Imaging tests named by the ACP and/or the AAFP:
• imaging for suspected pulmonary emboli in patients with low pretest probability (ACP),
• routine preoperative chest radiography in patients without cardiopulmonary symptoms (ACP),
• imaging in patients with low back pain in the absence of red flags (AAFP, ACP),
• dual energy x-ray absorptiometry for suspected osteoporosis in women aged fewer than 65 years and men aged fewer than 70 years in the absence of risk factors (AAFP), and
• brain computed tomography (CT) or magnetic resonance imaging after simple syncope without neurologic abnormalities.
The complete list of the tests named by the medical organizations is available at the Choosing Wisely Web site.
The authors of the Annals article, Vijay M. Rao, MD, and David C. Levin, MD, speculate that overuse of diagnostic imaging stems from fear of malpractice liability among many doctors-especially doctors practicing emergency medicine-the increasing presence of advanced imaging equipment in the offices of nonradiologist physicians, and growing patient demand for advanced imaging tests.
“Once patients start asking for a test, it’s very difficult for physicians to say no, even if the test isn’t medically indicated, because the physician worries about being sued for malpractice,” Rao tells Medical Economics. X-rays and head and abdominal CT scans are the diagnostic tests most frequently ordered by primary care physicians, she says.
Overuse of tests, the authors note, not only helps to inflate the nation’s overall healthcare spending but also inconveniences patients and may expose them to excessive quantities of radiation. The solution, says Rao, lies in a combination of tort reform, creating evidence-based guidelines and protocols to indicate when a certain kind of test is warranted, and leveraging the guidelines and protocols through technology.
An example of the latter, she says, is an order entry system that would prompt the ordering doctor to enter the patient’s symptoms. Based on the latest guidelines, the system would tell the physician whether the test being ordered is appropriate. Prototypes of such systems are being tested at Massachusetts General Hospital and Brigham and Women’s Hospital in Boston, Massachusetts. “I believe this is what the future holds,” she says.
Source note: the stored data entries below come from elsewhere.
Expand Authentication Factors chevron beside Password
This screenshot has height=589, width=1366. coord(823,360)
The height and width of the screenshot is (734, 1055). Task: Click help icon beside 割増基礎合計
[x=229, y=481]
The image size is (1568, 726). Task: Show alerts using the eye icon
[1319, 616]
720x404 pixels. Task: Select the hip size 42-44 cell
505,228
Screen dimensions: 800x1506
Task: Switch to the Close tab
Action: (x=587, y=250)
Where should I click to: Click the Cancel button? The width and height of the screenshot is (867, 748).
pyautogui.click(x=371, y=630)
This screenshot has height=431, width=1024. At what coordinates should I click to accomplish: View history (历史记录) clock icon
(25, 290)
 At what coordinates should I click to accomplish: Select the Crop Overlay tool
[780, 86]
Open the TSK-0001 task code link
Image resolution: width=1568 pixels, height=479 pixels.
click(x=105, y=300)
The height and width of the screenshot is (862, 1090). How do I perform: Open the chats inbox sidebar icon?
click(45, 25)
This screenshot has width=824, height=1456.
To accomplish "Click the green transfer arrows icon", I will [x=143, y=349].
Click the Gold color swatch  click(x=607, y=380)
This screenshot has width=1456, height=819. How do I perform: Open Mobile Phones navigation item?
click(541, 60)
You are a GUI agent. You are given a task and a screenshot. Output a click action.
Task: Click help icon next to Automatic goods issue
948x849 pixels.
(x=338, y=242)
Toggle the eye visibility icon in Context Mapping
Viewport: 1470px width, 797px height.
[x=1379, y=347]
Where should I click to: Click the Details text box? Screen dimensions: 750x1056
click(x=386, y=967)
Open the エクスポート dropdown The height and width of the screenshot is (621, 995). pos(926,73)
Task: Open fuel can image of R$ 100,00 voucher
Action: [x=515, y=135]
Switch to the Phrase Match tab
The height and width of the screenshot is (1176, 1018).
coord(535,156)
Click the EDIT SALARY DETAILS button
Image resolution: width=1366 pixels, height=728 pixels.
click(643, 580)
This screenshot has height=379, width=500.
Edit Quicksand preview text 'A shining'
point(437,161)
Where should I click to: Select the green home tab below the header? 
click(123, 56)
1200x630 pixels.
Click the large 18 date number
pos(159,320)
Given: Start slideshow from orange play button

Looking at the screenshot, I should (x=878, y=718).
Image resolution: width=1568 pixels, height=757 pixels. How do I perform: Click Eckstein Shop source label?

The pressure from patients for more tests is fueled in part by the growing availability of ethically questionable direct-to-consumer screening tests, according to another commentary posted August 28 online by Annals. In “The ethics of commercial screening,” authors Erik A. Wallace, MD, John H. Schumann, MD, and Steven E. Weinberger, MD, note that a variety of screening tests now are offered in community locations such as pharmacies, churches, and health clubs.
Often the tests are made available through the sponsorship of a hospital, academic health center, or physician group, thereby giving consumers “a false sense of trust in the quality and appropriateness of [the] services provided,” regardless of whether testing is truly indicated. Moreover, little evidence exists to show that patients change unhealthy behaviors, such as smoking, based on the results of a commercial test, the authors contend.
The authors maintain that “promoting and selling nonbeneficial testing violates the ethical principles of beneficence and nonmaleficence as set forth in the sixth edition of the ACP’s Ethics Manual. At a minimum, they say, the companies offering direct-to-consumer screening need to state for whom their tests are indicated based on published, evidence-based guidelines, and they should inform customers of the risks of positive or negative test results before performing tests. Similarly, the authors say, medical organizations, hospitals, and doctors should not sponsor screenings with commercial companies that offer unproven or harmful testing.